Заречнов молчал, желваки заходили у него на скулах.
– А об отряде ты подумал? Если б за тобой увязались гитлеровцы и захватили нас здесь врасплох...
– Не увязались бы, - убежденно ответил Коровин.
– Все равно этим взрывом ты привлек их внимание. До сих пор гитлеровцы считали, что в районе нет партизан. Поэтому нацистский офицер так безбоязненно и выступал. А теперь ты не только осложнил наше положение, но и затруднил предстоящую боевую операцию.
Коровин энергично замотал головой:
– Никак нет, товарищ командир. Уверен, что фашисты будут искать злоумышленника непосредственно среди тех, кто сопровождал нацистского советника.
Фриц задумался над словами Коровина. Действительно, прибытие нацистского советника в село создавало новую ситуацию. Этот нацист руководил ограблением всей Смоленской области, по его приказу угоняли в Германию и на принудительные работы тысячи советских людей. Поэтому убийство нацистского советника только поднимет дух у населения в борьбе против оккупантов. С политической точки зрения убийство нациста правильный поступок, а с военной? И с военной тоже. Нельзя слепо придерживаться приказа, если складывается благоприятная обстановка для успешных действий...

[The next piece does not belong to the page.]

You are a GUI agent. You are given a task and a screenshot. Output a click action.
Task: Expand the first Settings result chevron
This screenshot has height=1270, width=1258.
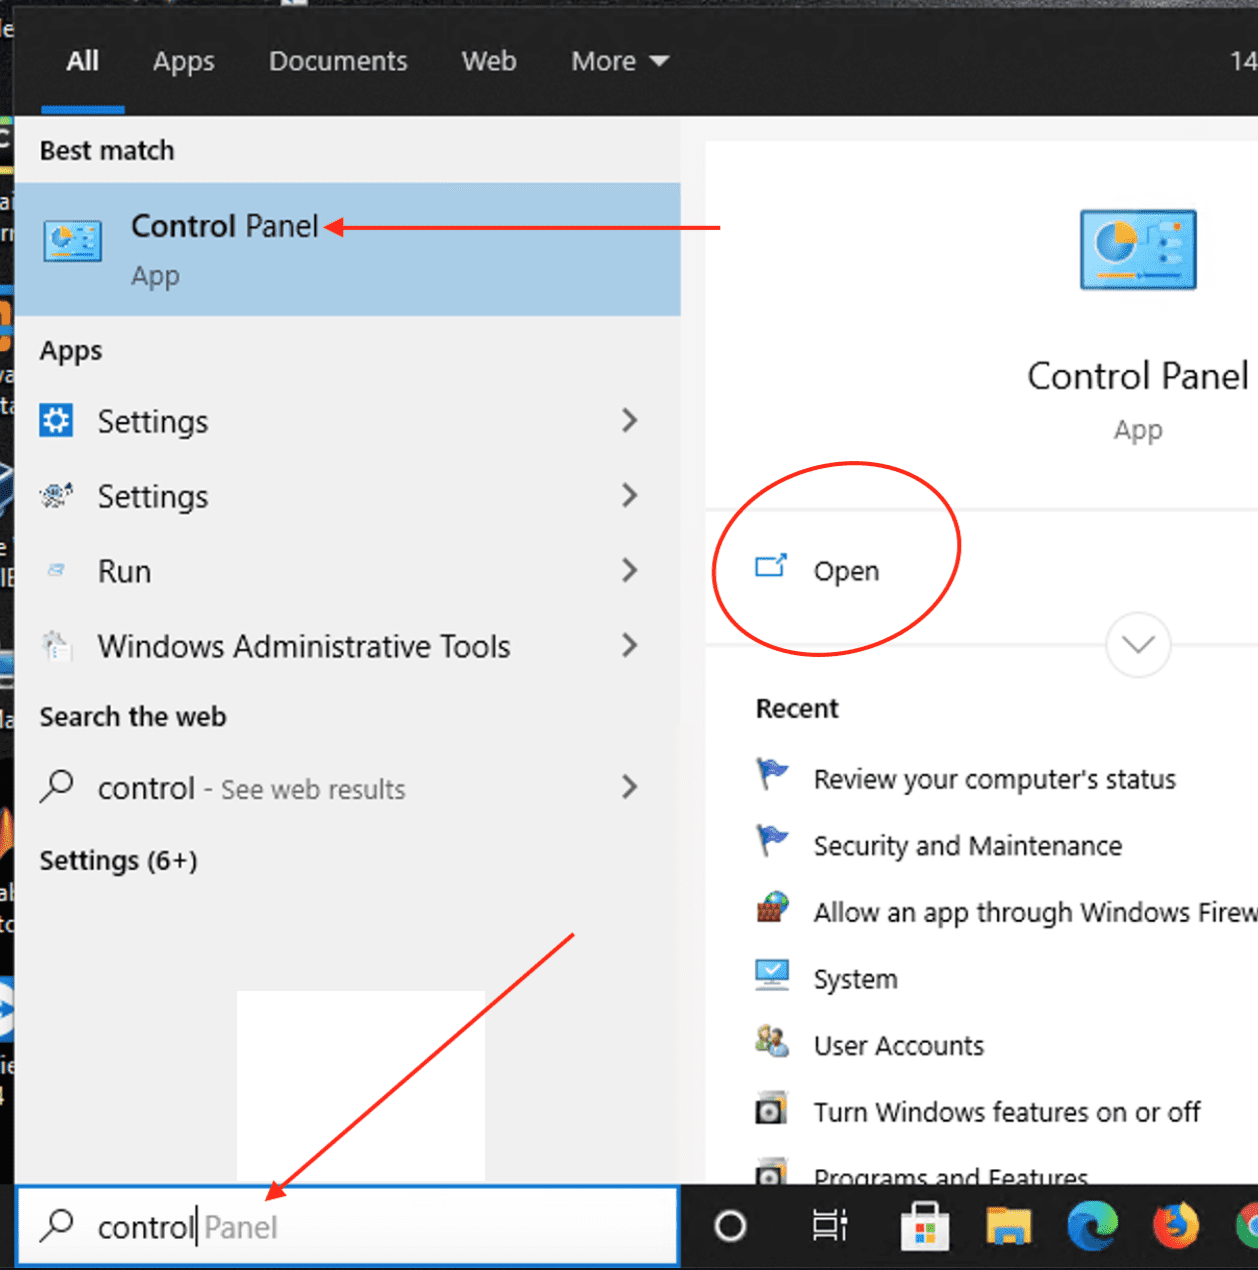point(629,421)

Шменкель пытался понять, о чем думает командир отряда. Нужно ли наказывать Коровина? И как все это выглядит с воспитательной точки зрения? Наконец Заречнов протянул Коровину его автомат и строго сказал:
– Пусть каждый из вас спокойно обдумает свой проступок, а я пока вывожу вас всех из группы разведчиков.
Той же ночью партизаны ушли из района болота.
Во время марша Шменкель спросил одного партизана, шедшего рядом с ним:
– Как ты думаешь, правильно Коровин поступил?